A conflict between farming and herding communities in central Nigeria claimed six times more lives this year than a deadly Islamist insurgency in the northeast and is now the nation’s biggest security threat, the International Crisis Group said.

About 1,300 people died in the clashes in the first six months of the year, compared to an estimated 200 deaths related to Boko Haram, Nnamdi Obasi, a senior analyst with the Brussels-based organization, said by phone. The farmer-herder conflict “is clearly the foremost challenge to Nigerian security and stability,” he said.
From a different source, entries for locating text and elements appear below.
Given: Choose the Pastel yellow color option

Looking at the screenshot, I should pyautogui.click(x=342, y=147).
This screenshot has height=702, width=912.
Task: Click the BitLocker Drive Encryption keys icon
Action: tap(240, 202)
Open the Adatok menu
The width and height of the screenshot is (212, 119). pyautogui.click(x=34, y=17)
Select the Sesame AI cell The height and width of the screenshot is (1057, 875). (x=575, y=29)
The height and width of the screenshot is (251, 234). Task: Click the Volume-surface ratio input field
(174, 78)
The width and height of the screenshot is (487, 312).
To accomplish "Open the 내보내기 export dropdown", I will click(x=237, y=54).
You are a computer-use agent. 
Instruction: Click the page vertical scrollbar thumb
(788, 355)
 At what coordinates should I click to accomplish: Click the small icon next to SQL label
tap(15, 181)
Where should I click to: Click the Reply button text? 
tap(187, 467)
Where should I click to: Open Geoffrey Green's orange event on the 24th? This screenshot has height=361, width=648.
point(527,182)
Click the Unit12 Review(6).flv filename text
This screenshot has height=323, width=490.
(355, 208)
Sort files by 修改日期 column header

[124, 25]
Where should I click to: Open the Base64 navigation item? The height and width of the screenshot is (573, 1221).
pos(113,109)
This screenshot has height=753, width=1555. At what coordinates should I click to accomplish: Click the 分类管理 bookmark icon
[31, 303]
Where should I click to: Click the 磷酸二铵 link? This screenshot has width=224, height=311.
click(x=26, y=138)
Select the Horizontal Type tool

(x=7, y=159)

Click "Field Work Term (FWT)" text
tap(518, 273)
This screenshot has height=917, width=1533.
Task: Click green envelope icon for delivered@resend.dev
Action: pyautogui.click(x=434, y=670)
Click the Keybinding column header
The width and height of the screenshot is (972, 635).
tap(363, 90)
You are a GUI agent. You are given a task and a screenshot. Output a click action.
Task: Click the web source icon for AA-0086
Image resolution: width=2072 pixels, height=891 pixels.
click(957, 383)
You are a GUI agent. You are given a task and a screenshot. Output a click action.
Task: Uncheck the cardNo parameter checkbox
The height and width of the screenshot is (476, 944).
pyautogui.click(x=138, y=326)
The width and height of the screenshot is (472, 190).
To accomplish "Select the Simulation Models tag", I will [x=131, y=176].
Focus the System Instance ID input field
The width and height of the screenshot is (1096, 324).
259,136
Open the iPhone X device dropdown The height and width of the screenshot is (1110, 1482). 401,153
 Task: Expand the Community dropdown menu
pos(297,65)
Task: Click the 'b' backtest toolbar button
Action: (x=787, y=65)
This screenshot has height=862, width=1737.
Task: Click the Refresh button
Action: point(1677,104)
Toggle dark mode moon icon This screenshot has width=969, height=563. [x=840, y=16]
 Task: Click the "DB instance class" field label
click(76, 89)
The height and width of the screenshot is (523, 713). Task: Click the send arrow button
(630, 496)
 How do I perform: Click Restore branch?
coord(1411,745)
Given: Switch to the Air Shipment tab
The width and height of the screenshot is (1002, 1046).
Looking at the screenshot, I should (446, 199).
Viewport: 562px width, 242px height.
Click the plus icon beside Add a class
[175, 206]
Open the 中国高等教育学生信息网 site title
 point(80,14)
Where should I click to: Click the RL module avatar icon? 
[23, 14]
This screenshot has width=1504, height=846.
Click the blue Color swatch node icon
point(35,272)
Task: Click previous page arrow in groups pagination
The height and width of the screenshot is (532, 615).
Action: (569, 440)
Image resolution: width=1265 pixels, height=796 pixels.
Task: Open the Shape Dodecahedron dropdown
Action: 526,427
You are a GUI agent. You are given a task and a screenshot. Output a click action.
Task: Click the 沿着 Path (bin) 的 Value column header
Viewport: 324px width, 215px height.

As the Sahara desert advances southward, herders who traditionally grazed their cattle on plains in the semi-arid Sahel zone are moving into central and southern Nigeria to find grazing land, where they clash with farming communities. Most herders are Muslim and ethnic Fulanis, while farmers are predominantly Christian, which adds an ethnic and religious dimension to the conflict.

Local Militias

An estimated 300,000 people have been forced to flee their homes this year alone, according to an ICG report published Thursday. “The humanitarian response hasn’t been adequate,” Obasi said.

The rise of local militias with easy access to weapons, the persistence of impunity and legislation to ban grazing by state governments have contributed to an escalation of the conflict since January, according to the organization.

Competition over land and water has also intensified in other West African nations, including Niger, Mali and Ivory Coast.

Burkina Faso and Niger have set up a joint committee to control cross-border movements of herders, and Ivory Coast recently approved a law that regulates grazing, requiring herders to carry permits if they take their cattle to other countries.

The Boko Haram group has waged a violent campaign since 2009 to impose its version of Islamic law in Africa’s most populous country of almost 200 million people. The insurgency has left more than 20,000 people dead and forced millions to flee their homes. Nigeria is almost evenly split between a mainly Muslim north and a predominantly Christian south.